Exercise directions: Look through the records and copy each line with the string "computer" in it.

Entries shown:
☆ ☆ ☆ ☆ ☆

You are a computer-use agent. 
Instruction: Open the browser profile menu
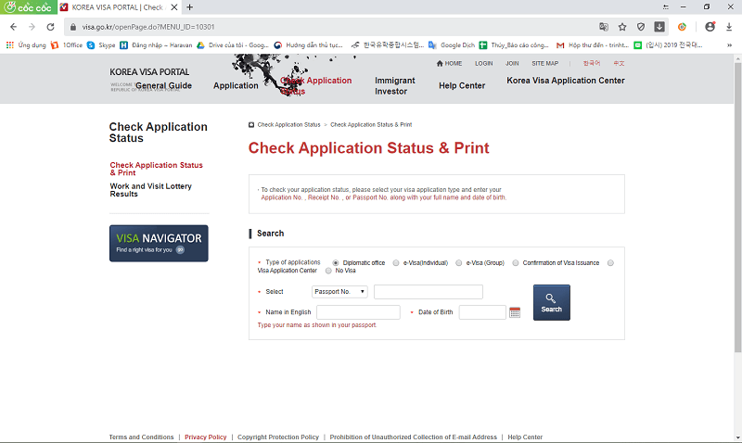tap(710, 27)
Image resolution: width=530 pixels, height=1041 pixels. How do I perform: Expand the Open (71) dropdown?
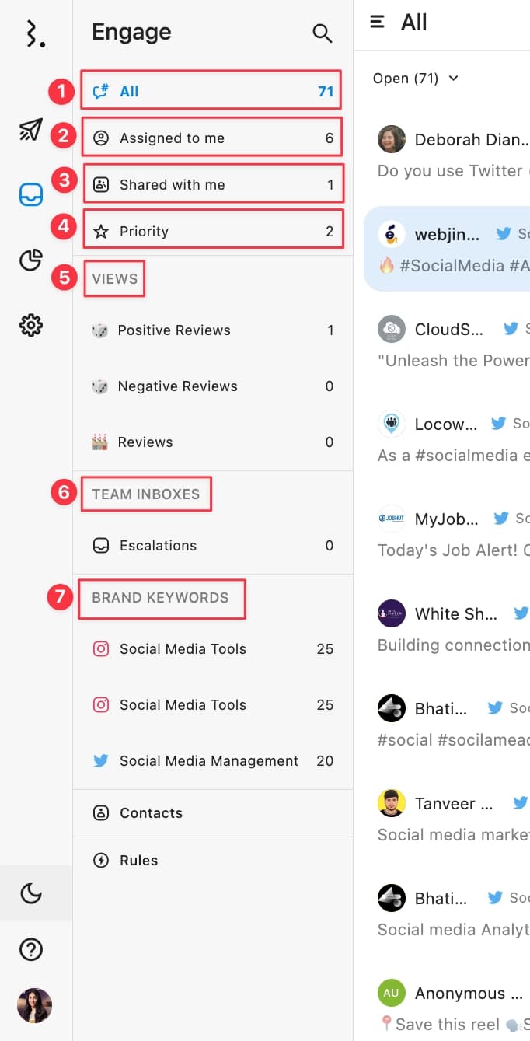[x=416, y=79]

☆ ☆ ☆ ☆ ☆

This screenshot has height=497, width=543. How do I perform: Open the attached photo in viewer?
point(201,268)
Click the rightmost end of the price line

☆ ☆ ☆ ☆ ☆

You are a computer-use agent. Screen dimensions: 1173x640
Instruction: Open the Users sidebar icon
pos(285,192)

☆ ☆ ☆ ☆ ☆

Problem solution:
You are a computer-use agent. 
You are a computer-use agent. Screen dimensions: 1173x640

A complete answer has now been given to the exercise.